L'HISTOIRE DU PARLEMENT DE NAVARRE EN 1873 (première partie)

L'HISTOIRE DU PARLEMENT DE NAVARRE.


Le Parlement de Navarre est une ancienne cour de justice, fondée en 1620 par Louis XIII à la suite de l'annexion du Béarn et de la Basse-Navarre au royaume de France.


bearn autrefois justice
PARLEMENT DE NAVARRE PAU
BEARN D'ANTAN






Voici ce que rapporta à ce sujet le journal Le Droit, dans son édition du 5 juin 1873, sous la 

plume de G.-B. de la Grèze, Conseiller doyen à la Cour d'appel de Pau :



"Le Parlement de Navarre.



L’histoire de l'ancienne magistrature française a paru et paraît encore en ce moment, à d’excellents esprits, un sujet d’étude fécond en exemples et en enseignements. Le passé doit servir de leçon à l’avenir. On cherche aujourd'hui hui la vérité et, en rendant hommage aux actes de courage civil, aux vertus austères des magistrats d’autrefois, on ne craint pas de dire leurs faiblesses et leurs défaillances. Il faut que la lumière partout se fasse pour mieux éclairer la marche du progrès.

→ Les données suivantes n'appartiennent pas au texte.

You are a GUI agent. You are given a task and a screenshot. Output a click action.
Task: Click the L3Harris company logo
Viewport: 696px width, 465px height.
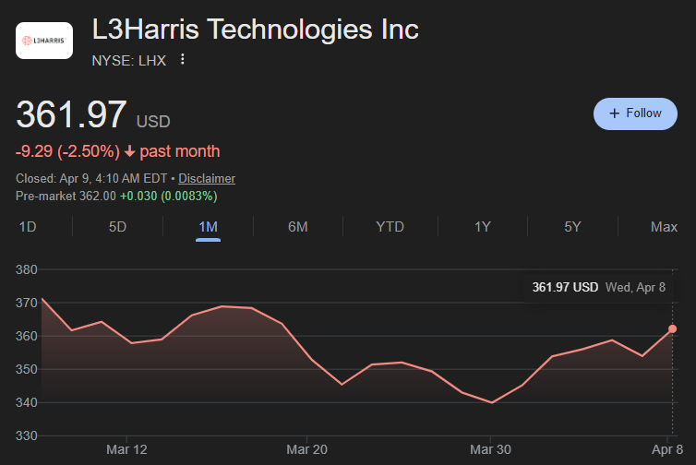(x=44, y=41)
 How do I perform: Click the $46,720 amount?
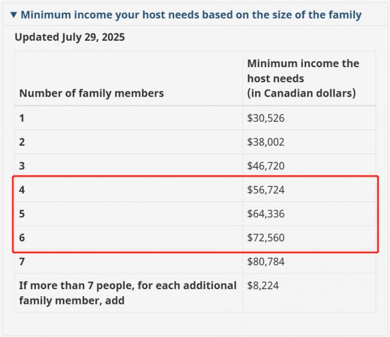[265, 166]
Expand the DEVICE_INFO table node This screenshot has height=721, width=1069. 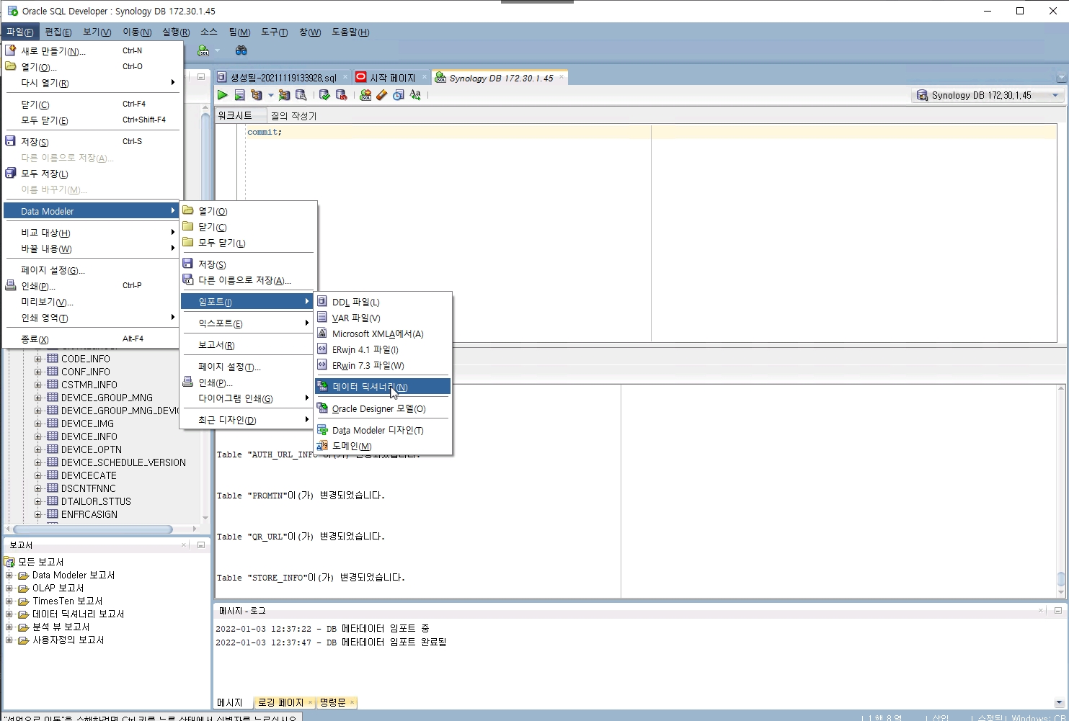[38, 436]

J’ai trouvé un charme infini dans les recherches d'archéologie juridique, lorsque j’essayais de pénétrer les obscurités des antiquités judiciaires et les origines des Tribunaux du moyen âge dans les Pyrénées. Aujourd'hui, il m'en coûtera, après avoir dit. les jours de grandeur de la Cour souveraine de Pau, de rappeler les jours de décadence. L’histoire du Parlement de Navarre est une page presque inédite de l'histoire des Parlements de France.



Chapitre 1er. Les origines du Parlement de Navarre



Le Béarn n’était qu’un simple vicomté assez restreint pour l'étendue, assez pauvre de ressources, et cependant le seigneur du pays s’érigeait en souverain, frappait, comme les monarques, des monnaies d'or et d'argent, et, en face du roi de France, osait soutenir sa fière devise : Gratia Dei sum id quod sum.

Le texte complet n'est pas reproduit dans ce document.